Earlier this month, Cleveland Browns wide receiver Jarvis Landry underwent successful hip surgery to remove two pieces of bone from the labrum in his left hip. It was a procedure that wasn’t 100 percent necessary — and he initially opted to forgo the operation, but something happened that changed his mind.

The five-time Pro Bowler played through the injury during the 2019 season, but still caught 83 passes for a career-high 1,174 yards and six touchdowns. Landry felt the injury flare up while playing in the Pro Bowl last month, and there was also something else that forced him to rethink surgery — the death of NBA superstar Kobe Bryant

On Sunday, Jan. 26, Bryant, his daughter Gianna, and seven others died in a helicopter crash in Calabasas, California.
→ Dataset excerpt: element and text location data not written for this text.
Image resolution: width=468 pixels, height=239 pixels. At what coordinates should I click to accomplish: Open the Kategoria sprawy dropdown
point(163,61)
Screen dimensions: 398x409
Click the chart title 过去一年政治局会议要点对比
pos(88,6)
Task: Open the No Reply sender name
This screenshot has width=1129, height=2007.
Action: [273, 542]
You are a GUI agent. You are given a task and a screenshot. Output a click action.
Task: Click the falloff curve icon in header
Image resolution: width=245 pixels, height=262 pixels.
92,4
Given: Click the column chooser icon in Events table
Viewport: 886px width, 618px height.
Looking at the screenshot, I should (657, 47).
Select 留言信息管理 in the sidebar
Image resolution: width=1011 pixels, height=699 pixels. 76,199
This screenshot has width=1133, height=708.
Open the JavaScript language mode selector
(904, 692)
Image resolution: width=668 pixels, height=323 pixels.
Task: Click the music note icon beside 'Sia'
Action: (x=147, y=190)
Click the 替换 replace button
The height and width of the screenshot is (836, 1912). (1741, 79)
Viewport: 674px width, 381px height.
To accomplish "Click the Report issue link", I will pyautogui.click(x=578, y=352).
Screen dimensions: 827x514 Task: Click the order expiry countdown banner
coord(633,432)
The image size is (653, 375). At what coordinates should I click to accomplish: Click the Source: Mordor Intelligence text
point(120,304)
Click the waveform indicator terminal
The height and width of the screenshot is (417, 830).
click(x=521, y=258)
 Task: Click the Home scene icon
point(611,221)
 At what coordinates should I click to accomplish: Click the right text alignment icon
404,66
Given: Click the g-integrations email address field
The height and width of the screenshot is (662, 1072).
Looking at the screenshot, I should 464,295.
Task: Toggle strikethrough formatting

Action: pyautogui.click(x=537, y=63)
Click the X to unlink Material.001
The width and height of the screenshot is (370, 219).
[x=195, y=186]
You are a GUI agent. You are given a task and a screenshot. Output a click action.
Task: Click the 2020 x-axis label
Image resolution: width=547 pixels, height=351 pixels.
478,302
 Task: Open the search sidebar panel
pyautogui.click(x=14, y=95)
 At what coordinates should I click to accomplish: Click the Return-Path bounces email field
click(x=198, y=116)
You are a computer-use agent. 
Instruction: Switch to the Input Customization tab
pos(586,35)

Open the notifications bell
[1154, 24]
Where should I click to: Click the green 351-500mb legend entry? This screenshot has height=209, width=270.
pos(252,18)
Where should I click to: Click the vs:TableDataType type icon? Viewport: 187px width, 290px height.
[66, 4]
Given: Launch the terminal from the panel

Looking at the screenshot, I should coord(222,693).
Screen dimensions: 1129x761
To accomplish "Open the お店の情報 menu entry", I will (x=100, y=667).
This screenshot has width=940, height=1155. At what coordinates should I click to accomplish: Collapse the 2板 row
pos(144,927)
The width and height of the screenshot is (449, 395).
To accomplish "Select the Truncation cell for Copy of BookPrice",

It was an event that shocked the sports world. The Pro Bowl, which was taking place on the same day, even held a moment of silence for the fallen NBA legend. 

According to Mary Kay Cabot of Cleveland.com, Bryant made an impression on Landry when he visited the Browns in December of 2018. Bryant’s death forced Landry to change his priorities, and he explained during an interview on his YouTube channel how that event on Jan. 26 changed his mind about getting surgery. 

“Kobe Bryant dies the same day and I stayed up that night until about 3, 4 o’clock in the morning and I’m watching his story, watching his legacy, watching all of his documentaries and it just hit me. I had this talk with myself like ‘Jarvis you’re hurt. You can’t fake this. You can’t keep trying to be tough for everybody else. You’re hurt.’

“And from that point, I started thinking about, ‘All right, do I play another season hurt and my production goes down? Do I play another season and I’m not the same person? Do I play another season and I hurt something else?’

“All these thoughts kind of came just from watching how short life is and how a legend was taken from us in a time when it was unexpected for everybody. I guess it’s kind of crazy to say that that’s what made me get the surgery, but it’s something that triggered something inside of me to have that self-reflection and be like, ‘Man, you need the surgery.'”

Landry woke up the next morning and called his agent and doctor to schedule the procedure. The 27-year-old wideout has never missed a game in his six NFL seasons, and he knew he had to have surgery soon in order to keep that streak alive. 

While Kobe left this world with memories of countless athletic feats on the hardwood, he also left behind the “Mamba Mentality.” The “Black Mamba” was known for his relentless work ethic, and his philosophy was that with anything in life, you attack what’s in front of you with all your might no matter if you’re ill-equipped or facing insurmountable odds. He lived out that mentality, and it was on full display back in April of 2013. Bryant and the Lakers were facing off against the Golden State Warriors when he went down with a torn Achilles tendon. He was able to stand up, hit two free throws, and then hobbled off the court. The injury was season-ending.

Landry realized that he should undergo the surgical procedure in order to enter 2020 100 percent healthy. He wanted to continue his football career and life in the best shape possible.